Лида меня не очень жаловала, хотя я точно не являлась конкуренткой за любовь её родителей. Но, наверное, меня бы поселили в одной комнате с ней. И, возможно, она бы разрешила играть с её куклами. Познакомила бы с подружками. Брала с собой гулять.
Стыдила бы меня за веснушки, на которые всегда смотрела с отвращением. А я с восхищением – на её вздёрнутый белый носик без следа этой противной ржавчины, что покрывала моё лицо каждую весну.
Может быть, мне бы даже дали поносить что-то из её старых вещей. Её всегда так красиво и ярко наряжали, что каждую нашу встречу я, разинув рот, рассматривала её наряд до самой последней детали.
А вот на маму смотреть было сложно.
Даже будучи совсем мелкой, понимала, что происходящее в моей жизни неправильно. Не естественное течение событий.
Я не могла расстаться с подаренным кем-то в детстве плюшевым мишкой.

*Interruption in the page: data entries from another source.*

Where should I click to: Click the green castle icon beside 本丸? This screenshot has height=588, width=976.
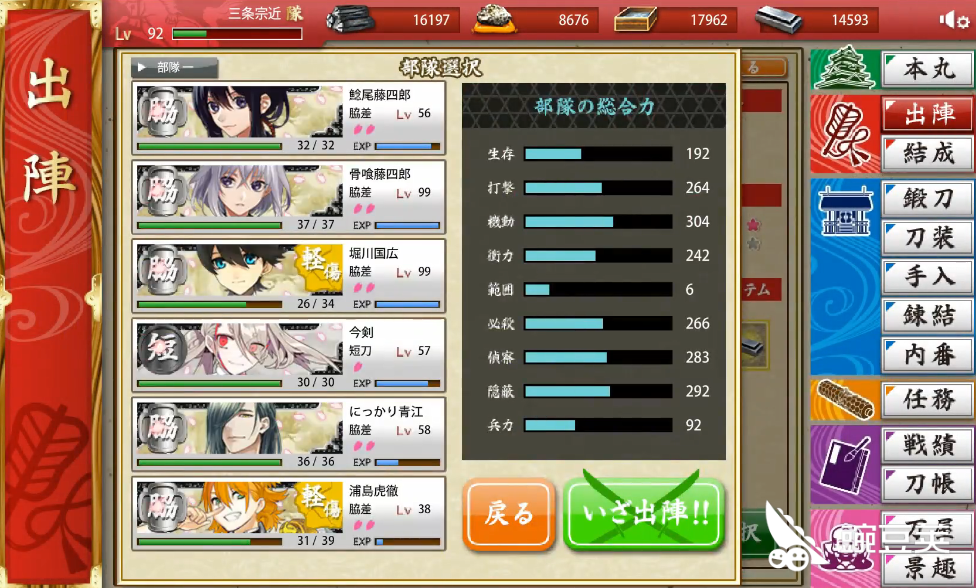click(x=845, y=68)
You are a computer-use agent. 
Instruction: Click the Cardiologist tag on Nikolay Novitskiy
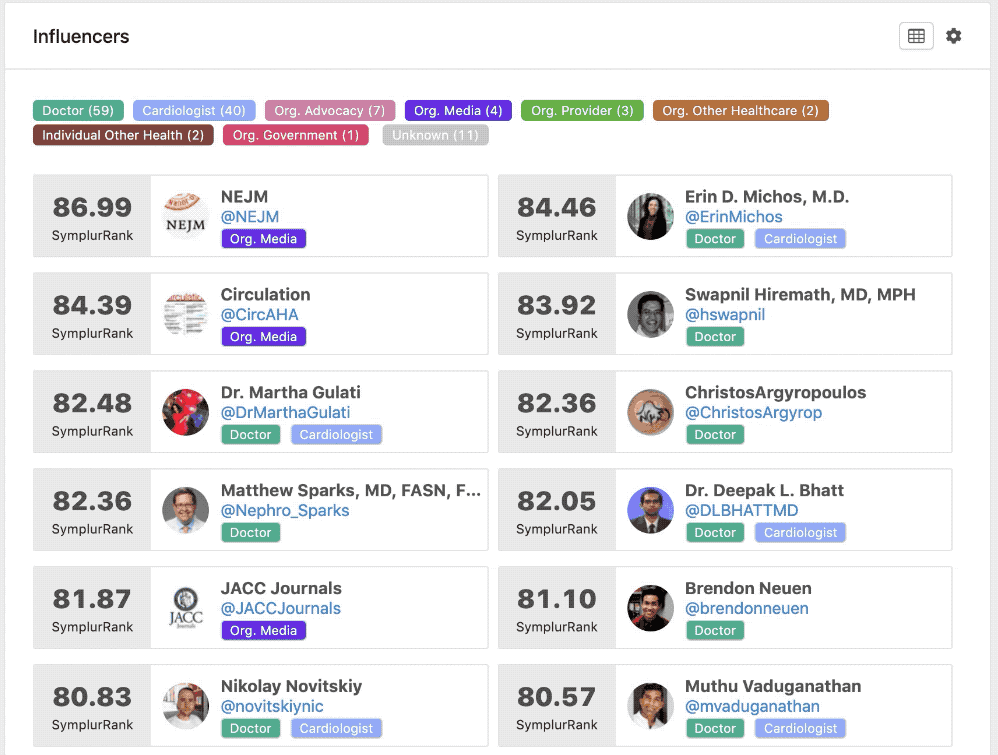point(337,728)
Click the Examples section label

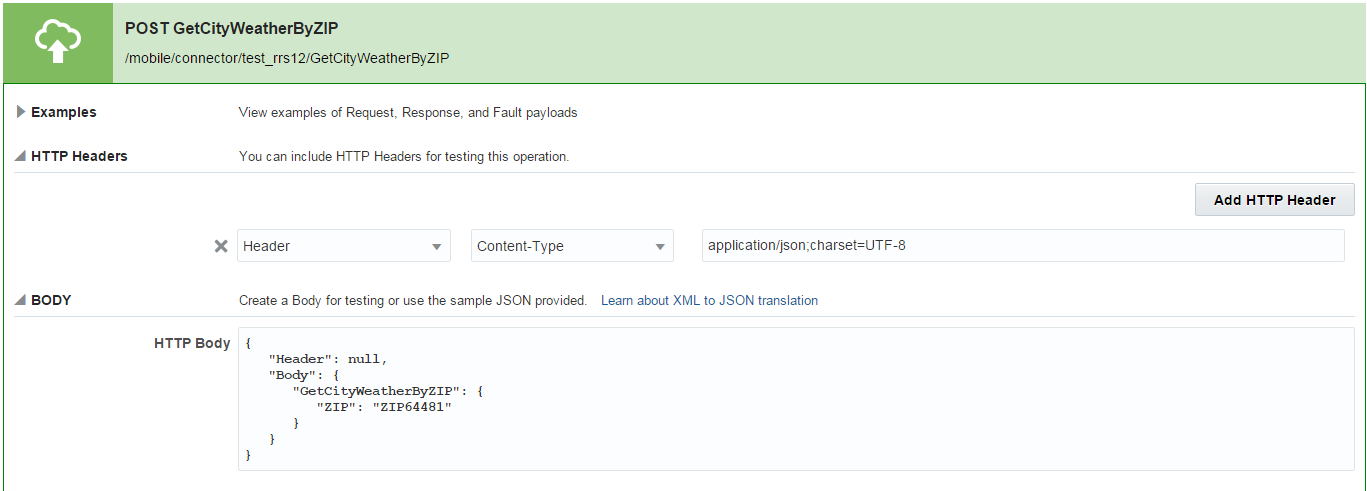click(64, 112)
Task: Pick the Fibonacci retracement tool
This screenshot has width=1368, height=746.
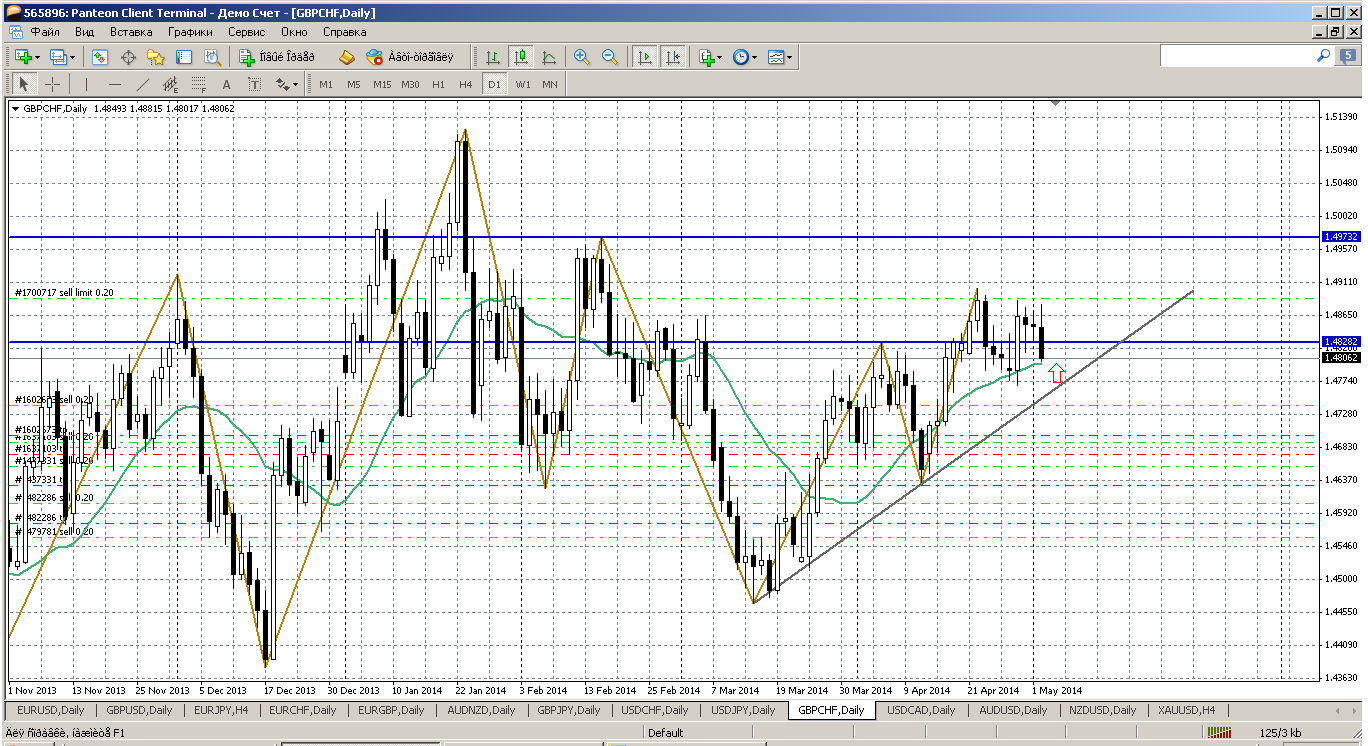Action: pyautogui.click(x=198, y=85)
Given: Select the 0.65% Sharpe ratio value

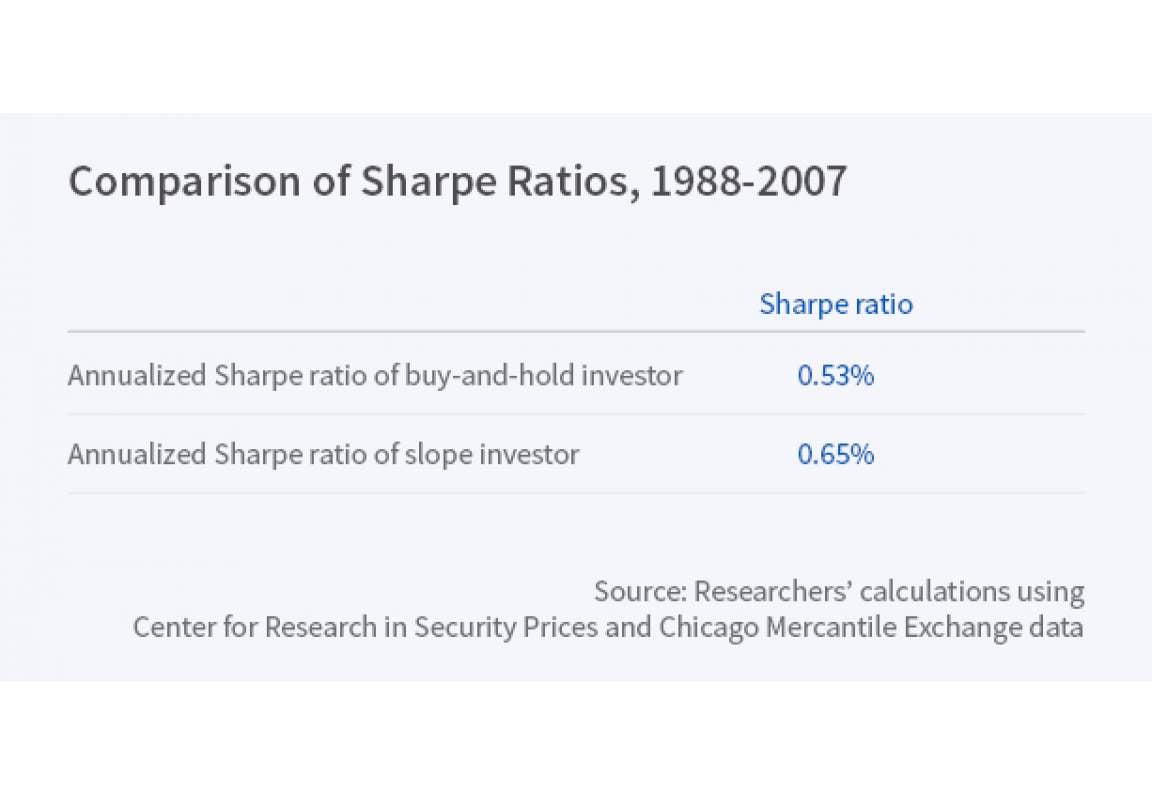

Он до сих пор спит со мной в постели. А она избавилась от меня… так просто и легко, будто я неживая. Не имею чувств, эмоций. Не испытываю боли. И не плачу беззвучно по ночам в подушку от обиды размером с чёрную дыру.
И с каждым годом моего взросления она казалась мне всё красивее и всё реальнее. Вот она – мама. Как в кино показывают. Протяни только руку. Можно даже дотронуться. И тут же получить строгий, жалящий взгляд. Чтобы отдёрнуть руку, как после ожога о накалённую сковородку.
Бо́льшую часть моей жизни наивная, слепая, преданная любовь перекрывала ненависть, что росла с каждым годом, увеличиваясь и накрывая меня с головой. Горькая и отравляющая.
Отец Лиды порой привозил жену с дочкой. Никогда не выходил из машины. Будто чурался меня. Нет девчонки – нет измен? Так я думала.
Зажмурилась, пытаясь выплыть из воспоминаний. Возвращаясь обратно в суровую реальность.
– Отца? – переспрашиваю сипло, ощущая резь в горле.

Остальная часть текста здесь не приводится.